In non-EU countries a similar development is expected.
Russia, Romania and the Republic of Moldova are expected to keep their present
share of natural gas in total energy consumption more or less stable (Russia
being at approximately 50%). In 2010, Ukraine will be at a level comparable
with that of the Netherlands, which is also some 50%. Turkey is planning to
increase the share of natural gas in total energy use from 17% in 2000 to
29% in 2010.
Only a few countries are net gas exporters.
These countries are: Russia, Norway and the Netherlands. In 2004,
the United Kingdom changed its position from being a net exporter
to being a net importer.
The Netherlands is expected to keep its net export
level at about the same level as during the past 20 to 30 years. Russia is
also planning to export some 40% more in 2010 than in 2000. About half of
this additional export volume will be provided for by imports from Central
Asia and by substituting natural gas by other fuels in its indigenous market
if possible.
This indicates a level of investment
during the coming years comparable to previous years. Taking
into account a steady growth of the gas market and increasing
high load factor imports from outside Europe this means a decreasing
security of supply
Norway will also increase its exports considerably
during the next decades. One of its new projects, Snøhvit, is an
LNG-project. Gas from Snøhvit might be exported to markets outside
Europe, such as the United States of America. Algeria is preparing to increase
its export volume by developing new projects and bringing new reserves
onstream. So are Qatar and Nigeria
For strategic as well as commercial reasons,
most EU-countries consider that future imports will have to come
also from new gas producing countries such as Egypt, Libyan Arab
Jamahiriya, (Islamic Republic of) Iran and Yemen with an option
for LNG. Diversification of supply, including new LNG projects,
will be considered in relation to costs. Normally, low cost projects
will be developed first. However, an important additional aspect
of LNG is its supply flexibility and the value of this flexibility
in comparison with pipeline supply. This supply
flexibility will also influence the supply price level through
arbitrage between for instance the United States of America market
and Europe, as well as on a global scale.

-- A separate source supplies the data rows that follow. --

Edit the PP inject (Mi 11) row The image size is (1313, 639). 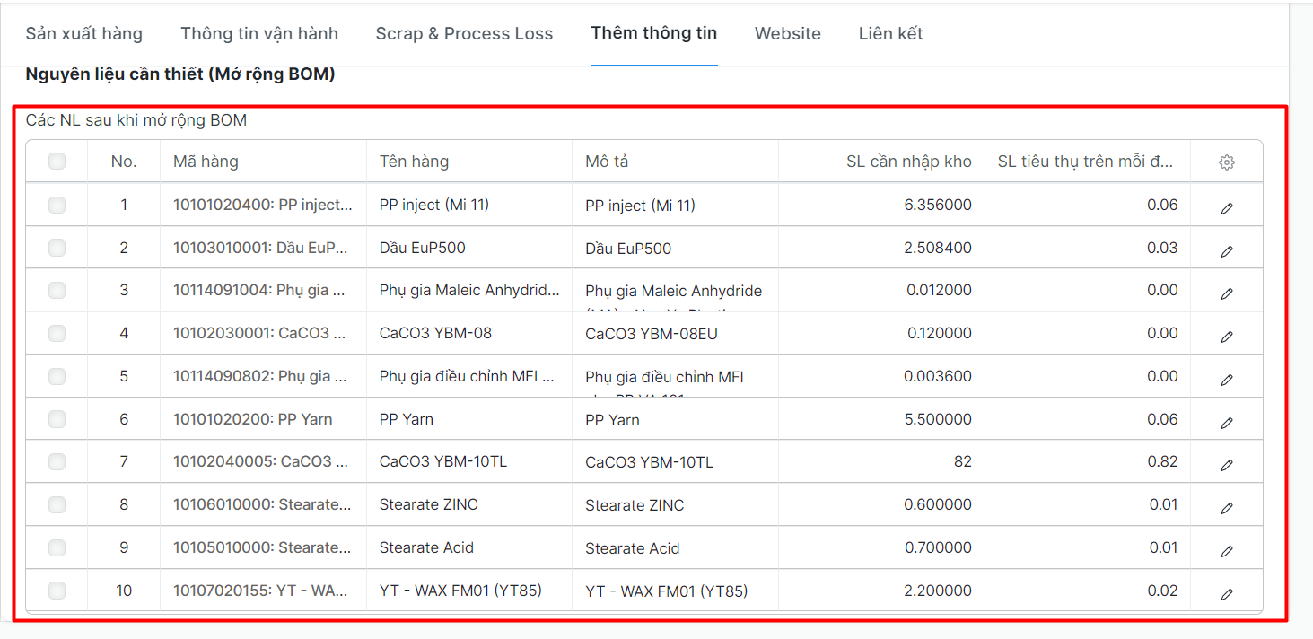1226,208
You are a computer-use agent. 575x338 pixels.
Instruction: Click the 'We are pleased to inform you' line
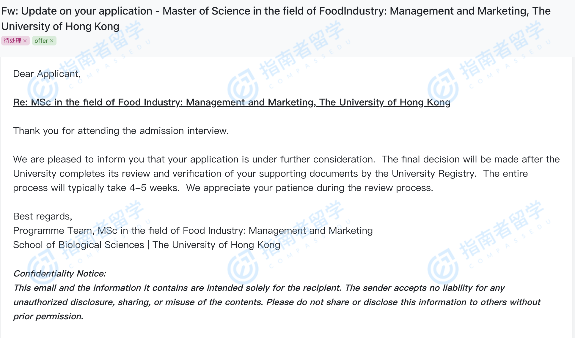click(193, 159)
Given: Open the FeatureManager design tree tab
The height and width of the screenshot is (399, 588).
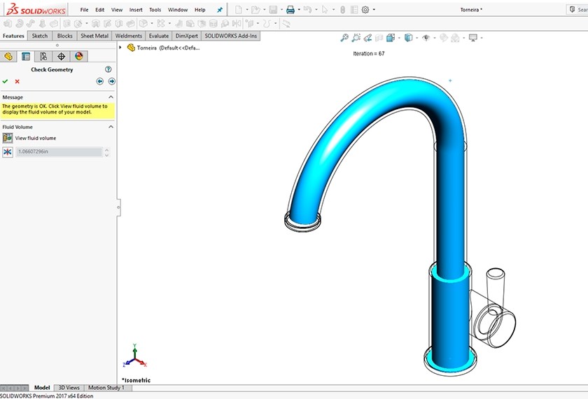Looking at the screenshot, I should [x=8, y=56].
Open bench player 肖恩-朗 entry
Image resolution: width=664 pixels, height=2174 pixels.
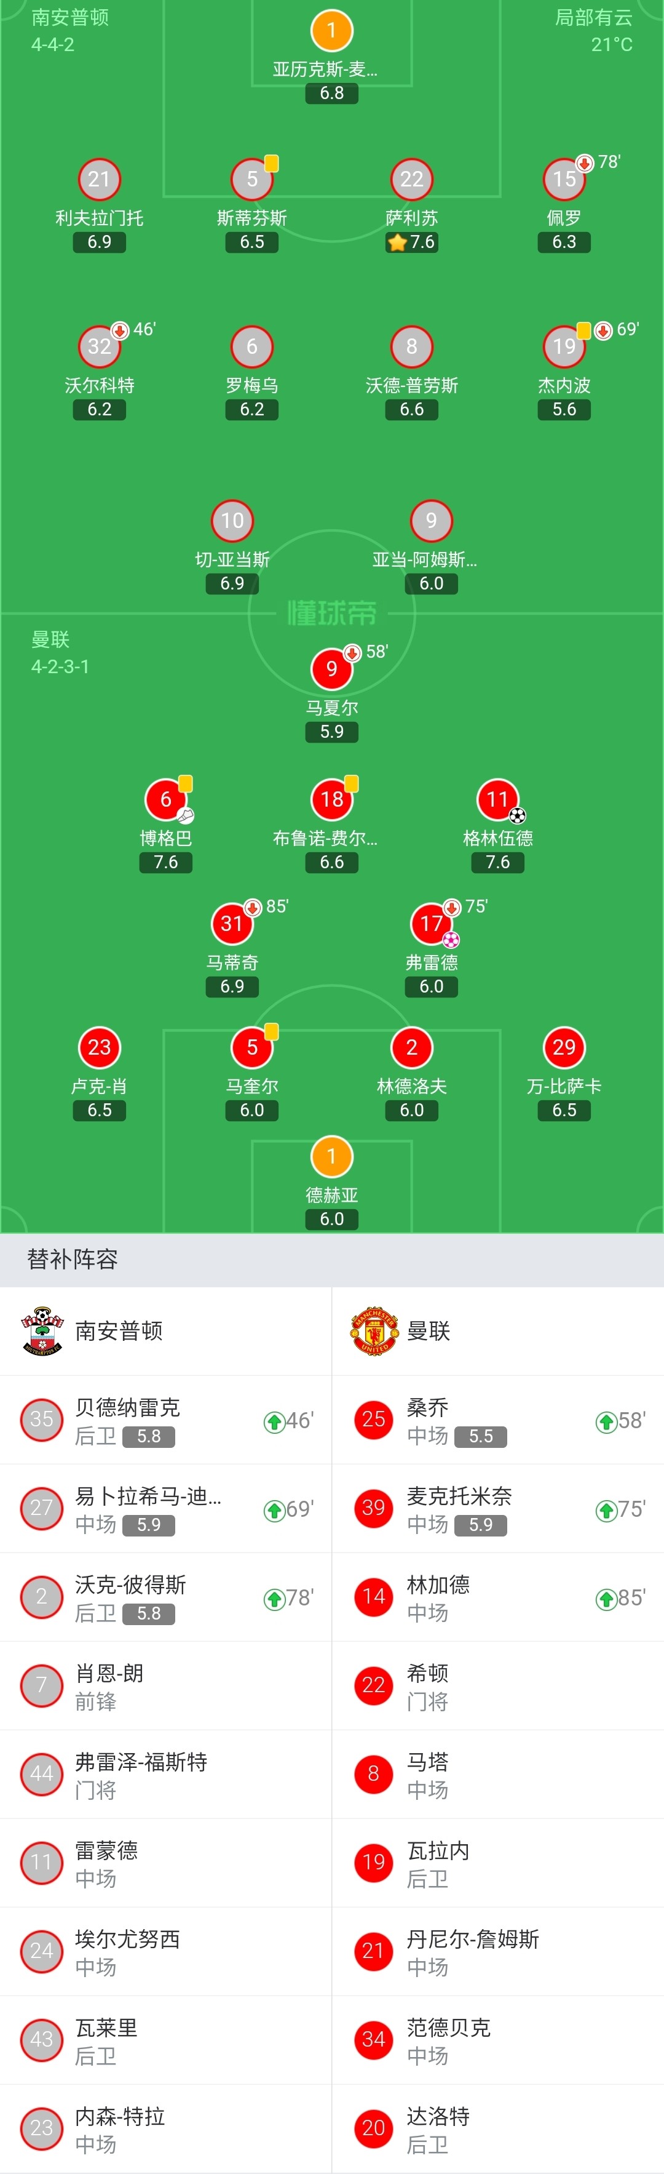coord(165,1686)
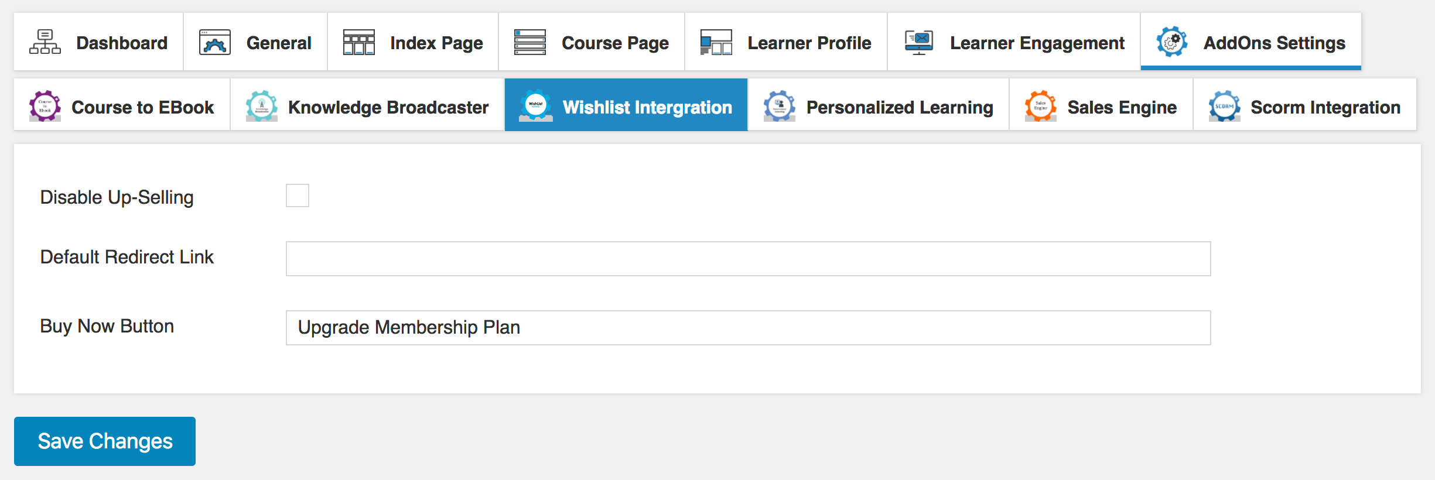Click the Learner Engagement monitor icon
This screenshot has height=480, width=1435.
coord(919,42)
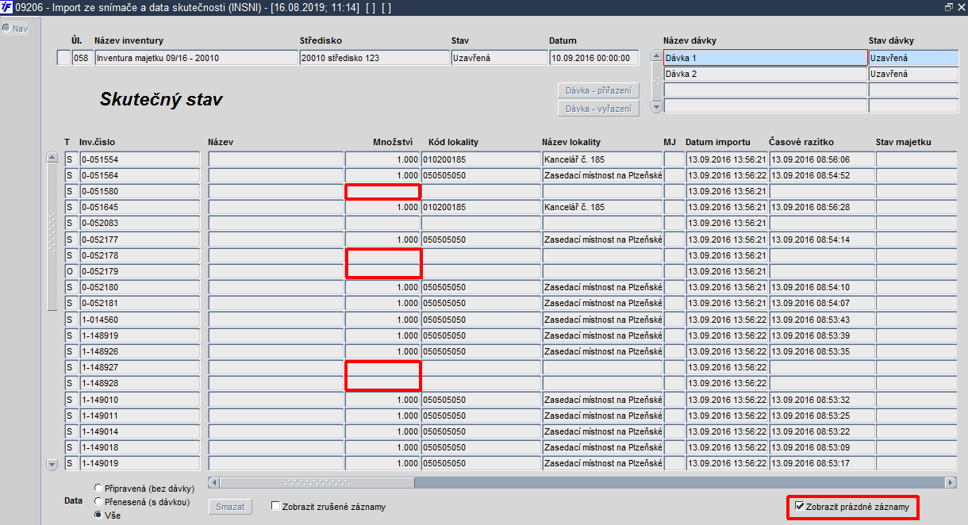Select Přenesená (s dávkou) radio button

[x=98, y=501]
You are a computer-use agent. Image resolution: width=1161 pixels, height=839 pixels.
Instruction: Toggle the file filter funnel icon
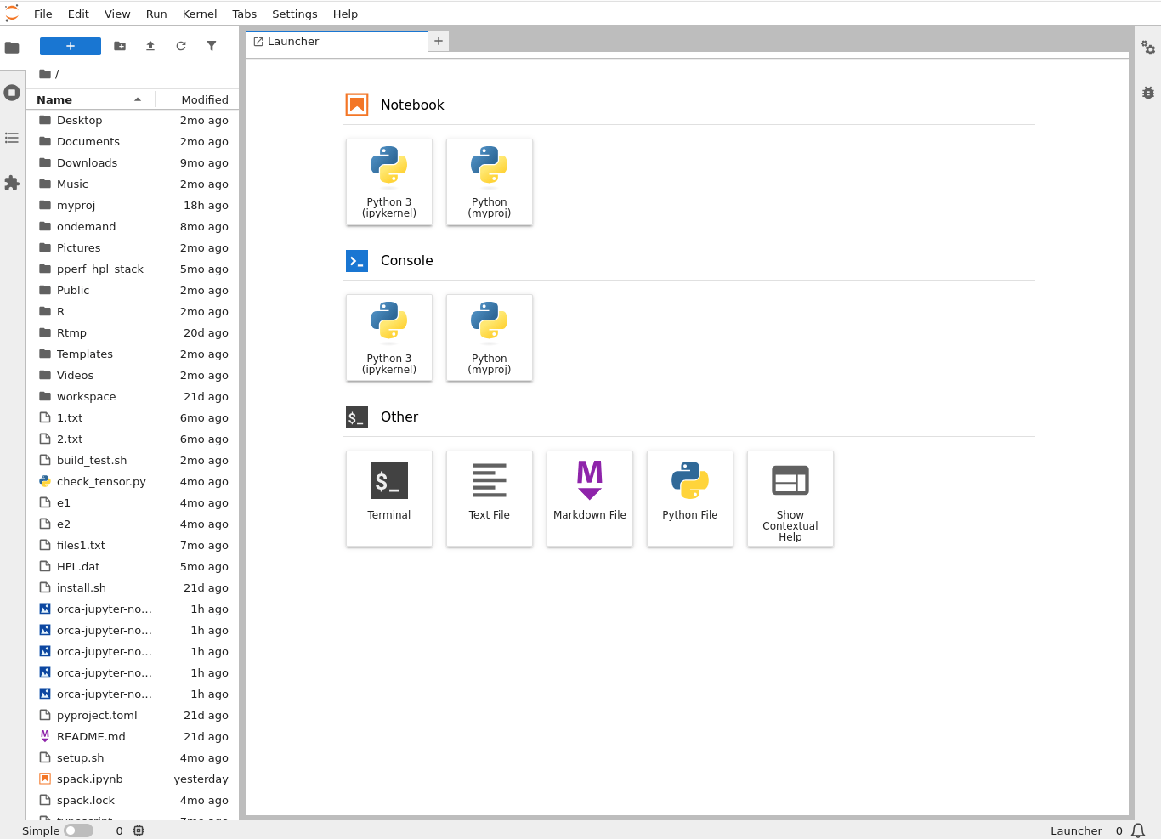point(212,46)
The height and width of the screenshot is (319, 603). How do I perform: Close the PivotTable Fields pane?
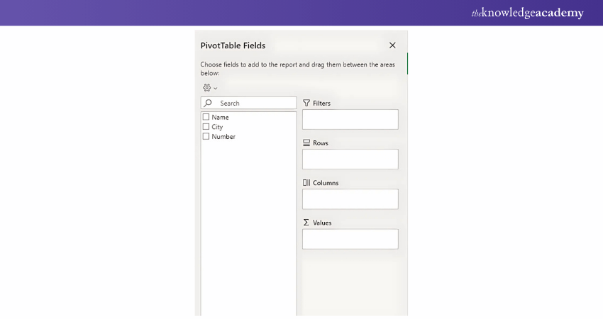(392, 45)
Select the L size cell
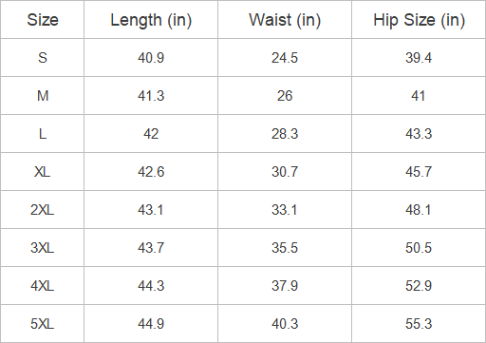Screen dimensions: 486x343 [x=43, y=134]

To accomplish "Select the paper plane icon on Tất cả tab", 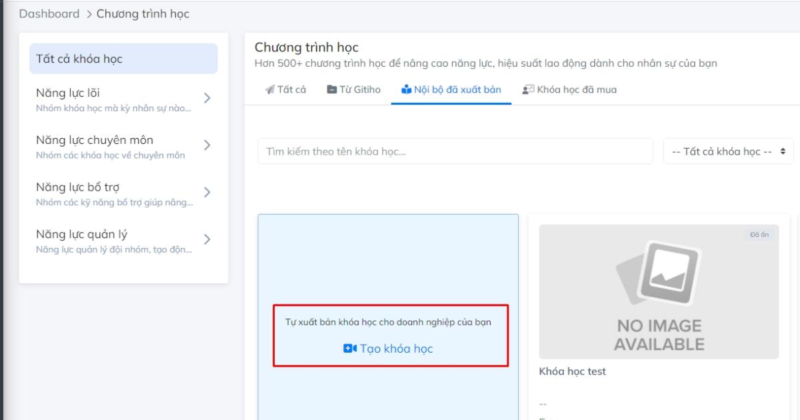I will coord(269,89).
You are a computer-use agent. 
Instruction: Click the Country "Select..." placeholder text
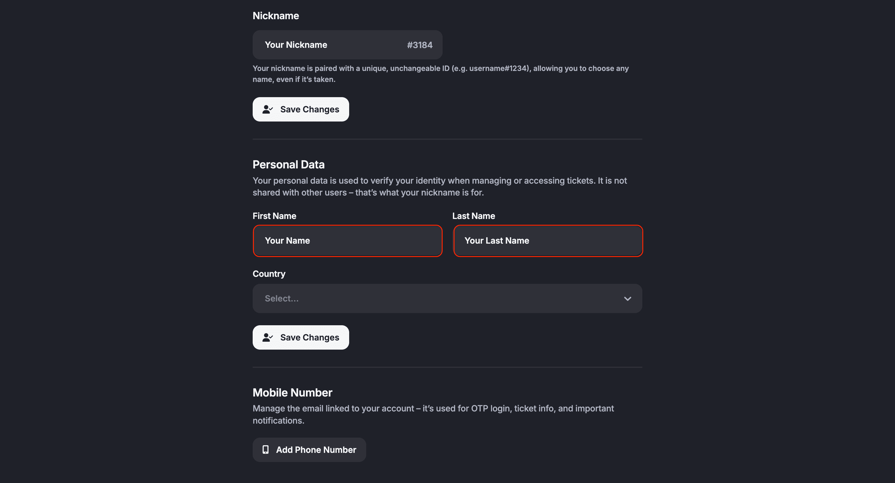point(281,298)
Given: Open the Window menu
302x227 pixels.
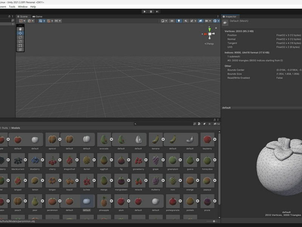Looking at the screenshot, I should coord(23,6).

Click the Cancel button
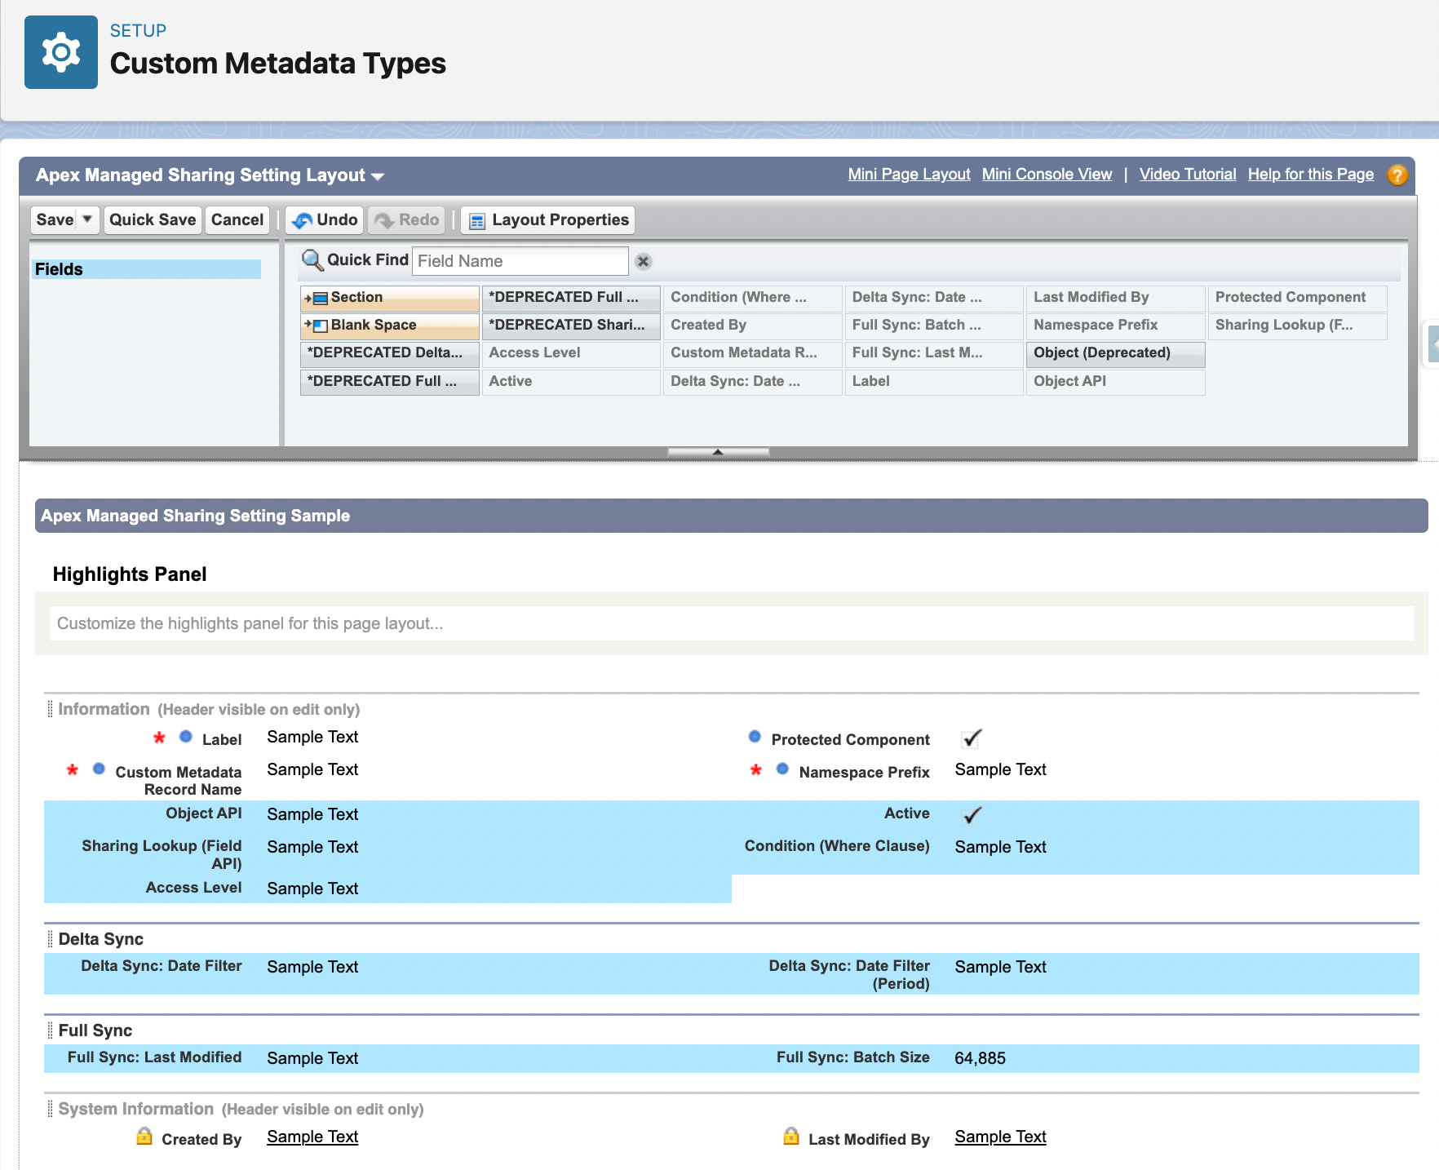(x=237, y=219)
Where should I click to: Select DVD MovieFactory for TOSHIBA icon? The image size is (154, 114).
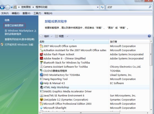(42, 75)
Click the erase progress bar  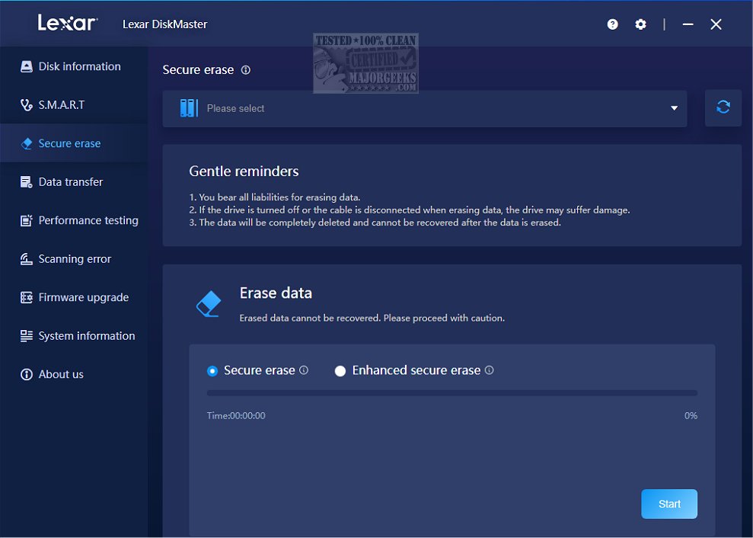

Calculations show that in comparison with offshore
pipelines LNG is cheaper when the transportation distance is over 1500
km. In comparison with onshore pipelines the distance is over 4500 km.
(For a list of new/potential LNG projects, see Annex 2). The Suez Canal
is often seen as a major bottleneck, which could be an important element
in future LNG projects in Europe with gas coming from the Middle East.